First published: 2024
Publisher: University of Texas Press
Length: 116 pages
Juneteenth Rodeo
Timeless photos offer a rare portrait of the jubilant, vibrant, vital, nearly hidden and now all-but-vanished world of small-town Black rodeos.
Long before Juneteenth was commemorated officially, saddles were cinched, buckles shined and lassoes adjusted on the Black rodeo circuit in East Texas in honor of the holiday. In the late 1970s, as they had for generations, Black communities across the region held rodeos for the talented cowboys and cowgirls who were segregated from the mainstream circuit. It was here that bestselling Texas writer Sarah Bird, then a young photojournalist, found herself drawn.

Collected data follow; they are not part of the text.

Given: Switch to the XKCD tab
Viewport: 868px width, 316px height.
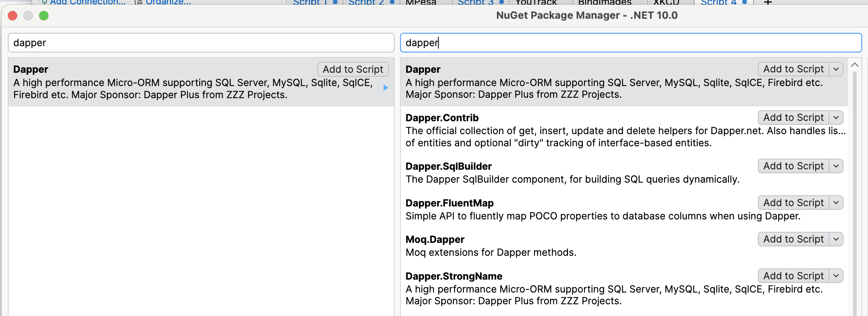Looking at the screenshot, I should [x=666, y=2].
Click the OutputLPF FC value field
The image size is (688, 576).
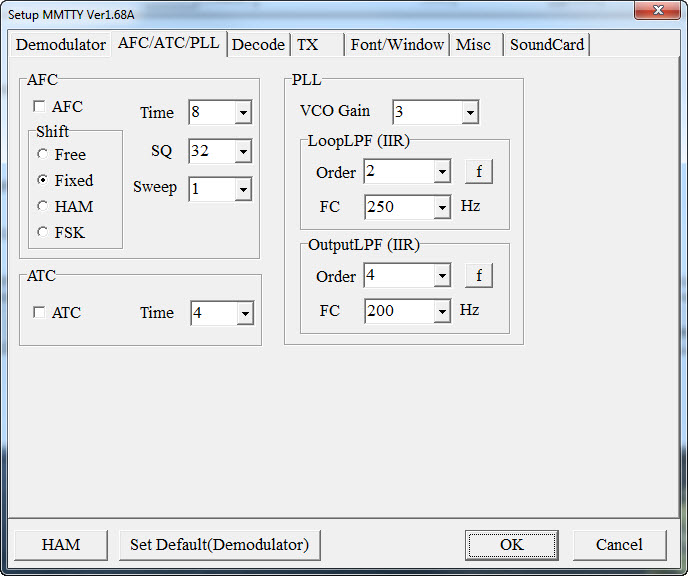click(x=399, y=311)
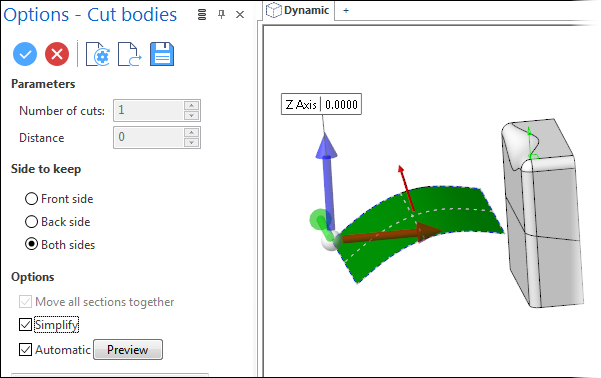Cancel with the red X icon
Image resolution: width=601 pixels, height=378 pixels.
tap(57, 54)
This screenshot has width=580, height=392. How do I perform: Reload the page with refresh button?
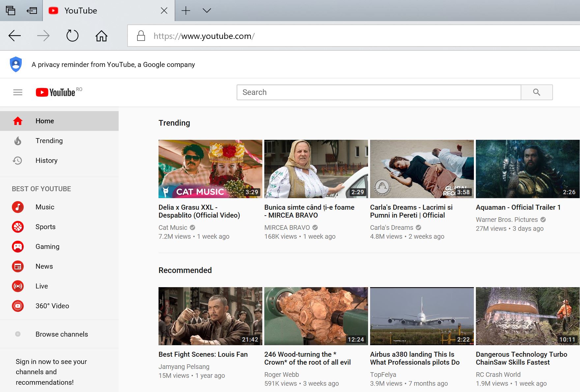point(72,36)
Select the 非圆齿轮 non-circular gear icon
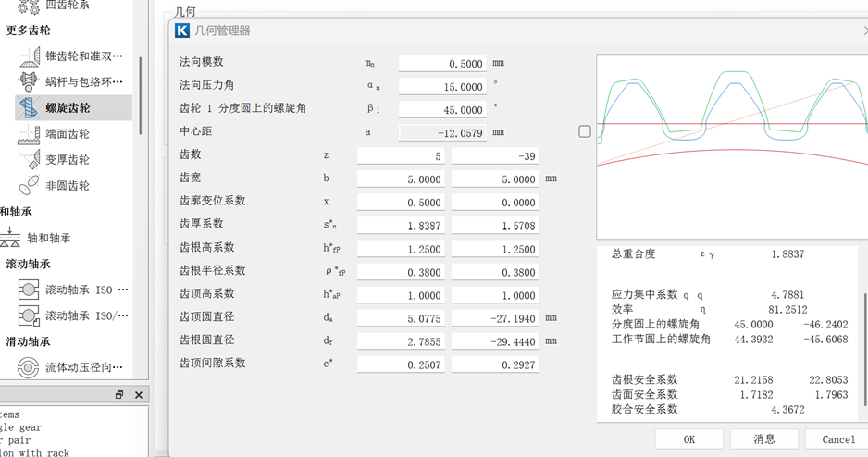 [x=29, y=185]
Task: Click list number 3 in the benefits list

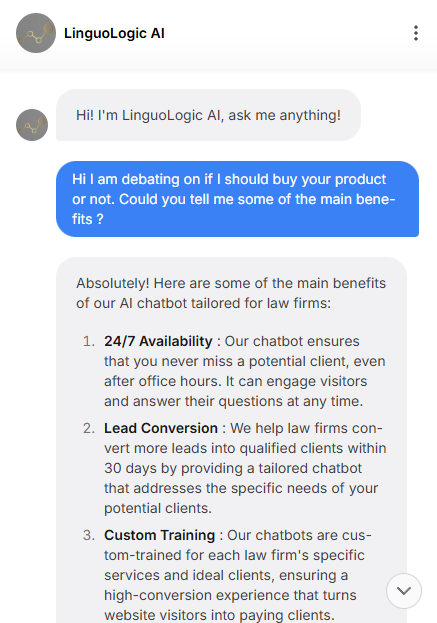Action: (89, 535)
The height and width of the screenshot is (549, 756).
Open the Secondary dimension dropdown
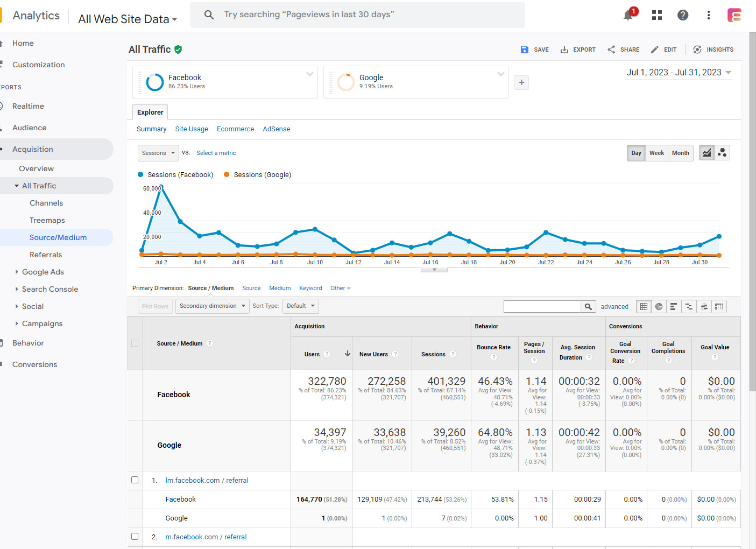(x=212, y=306)
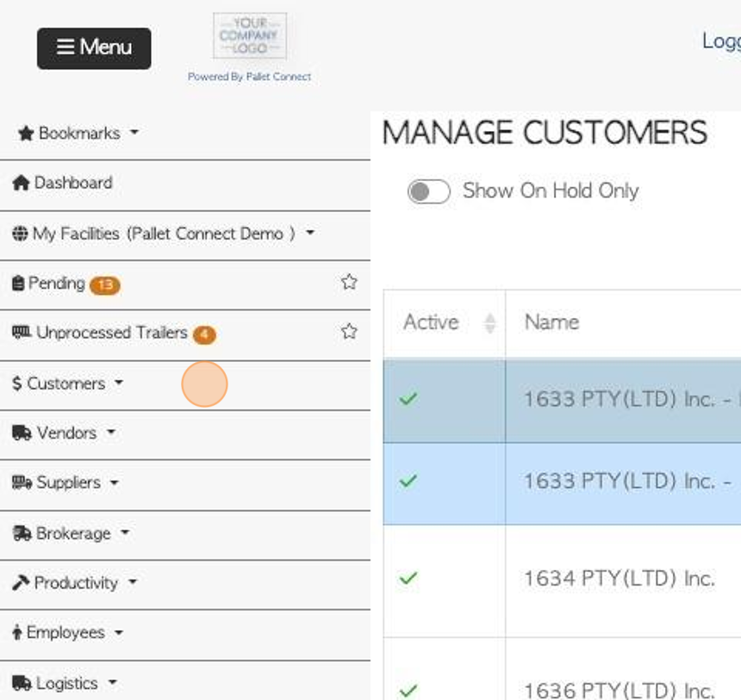Sort the table by Active column arrows
This screenshot has width=741, height=700.
(490, 323)
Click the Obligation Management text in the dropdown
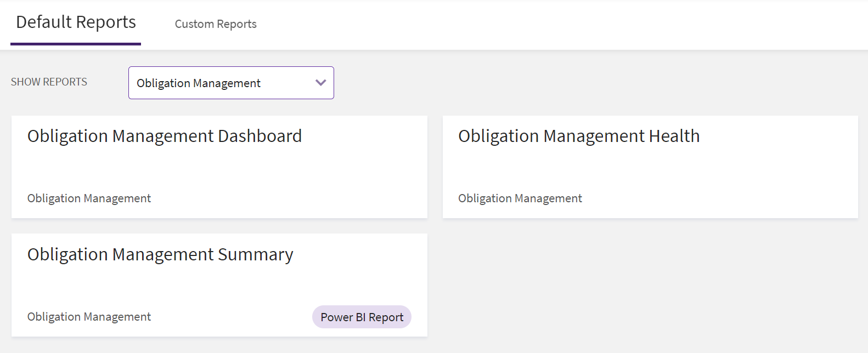This screenshot has height=353, width=868. [x=199, y=83]
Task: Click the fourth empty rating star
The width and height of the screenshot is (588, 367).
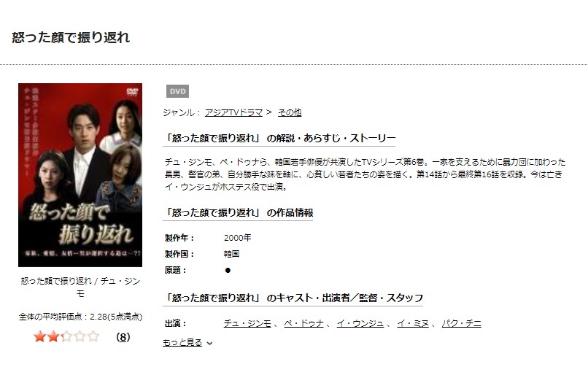Action: click(x=80, y=336)
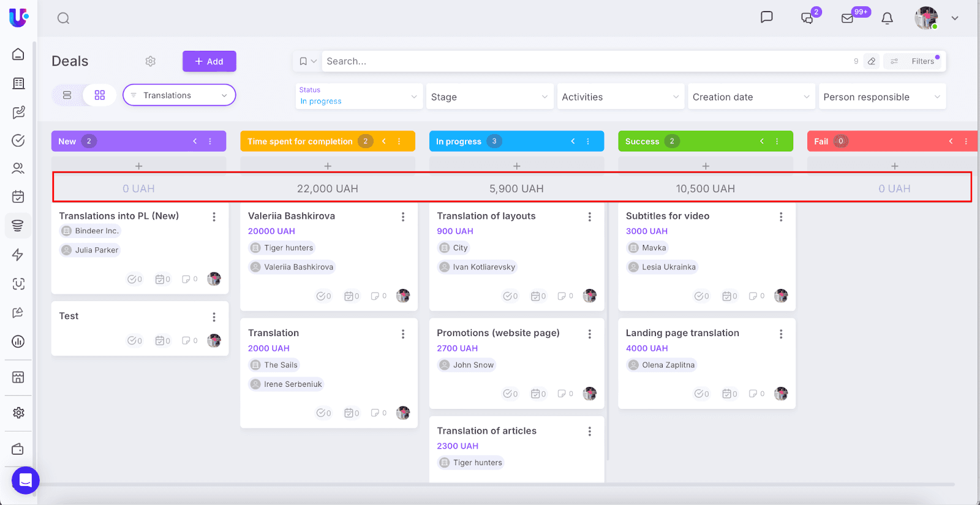980x505 pixels.
Task: Open In progress column options menu
Action: pyautogui.click(x=588, y=141)
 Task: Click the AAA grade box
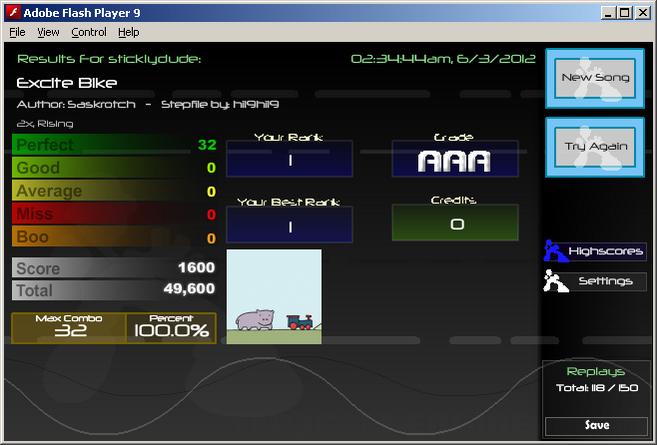[455, 160]
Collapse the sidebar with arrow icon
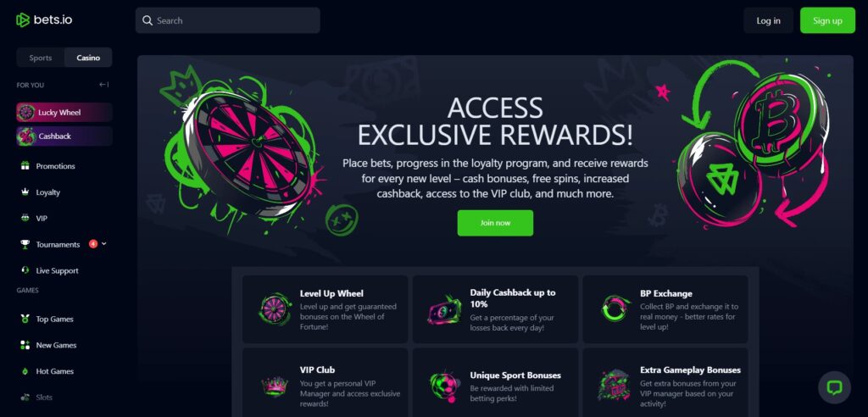 (104, 85)
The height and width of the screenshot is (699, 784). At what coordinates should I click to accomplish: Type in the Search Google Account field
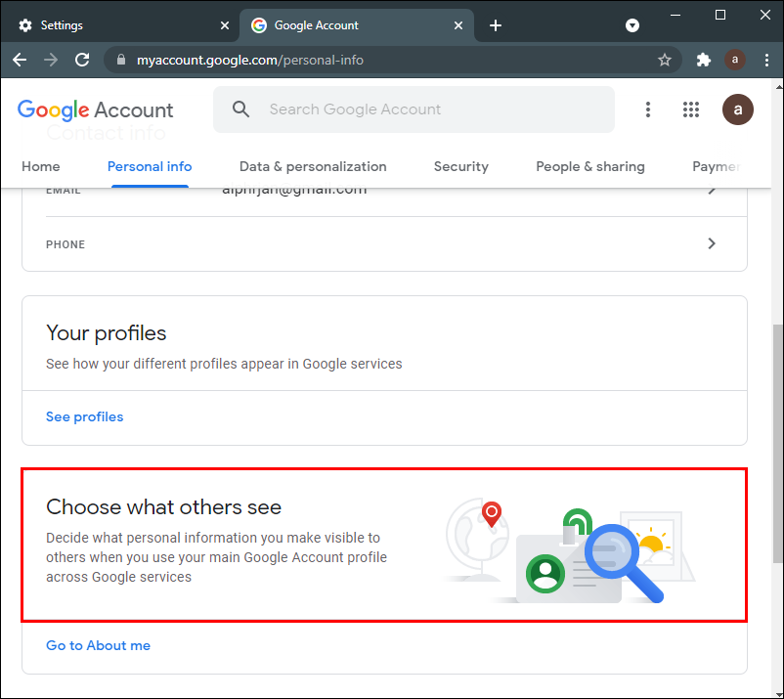click(x=430, y=109)
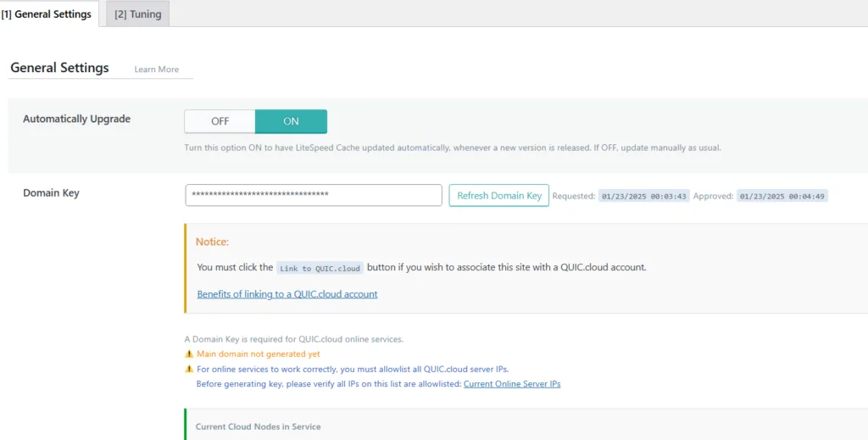Image resolution: width=868 pixels, height=440 pixels.
Task: Click Current Cloud Nodes in Service heading
Action: [258, 426]
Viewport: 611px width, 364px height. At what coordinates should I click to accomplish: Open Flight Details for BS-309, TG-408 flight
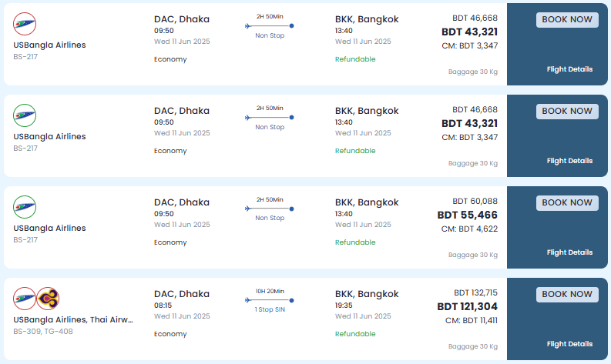coord(569,344)
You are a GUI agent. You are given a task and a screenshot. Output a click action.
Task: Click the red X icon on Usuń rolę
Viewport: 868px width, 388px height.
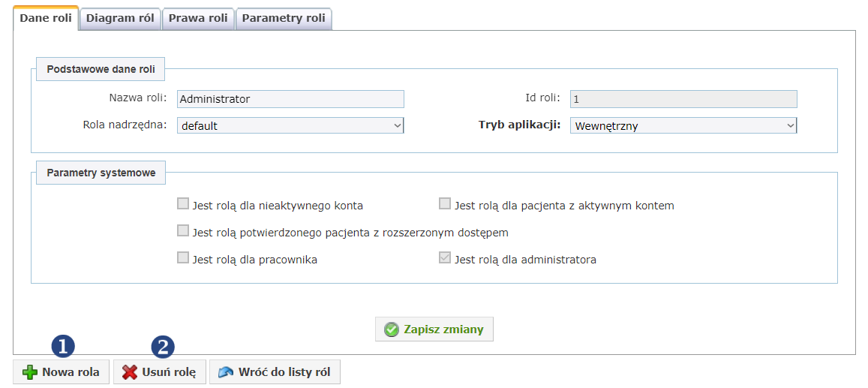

In Juneteenth Rodeo, Sarah’s lens captures everything—from the moment the pit master fired up his smoker, through the death-defying rides, to the last celebratory dance at a nearby honky-tonk. Essays by Sarah and sports historian Demetrius Pearson reclaim the crucial role of Black Americans in the Western U.S. and show modern rodeo riders as descendants in a more than 200-year lineage of Black cowboys. Juneteenth Rodeo ultimately seeks to put Black cowboys and cowgirls where they belong: in the center of the frame.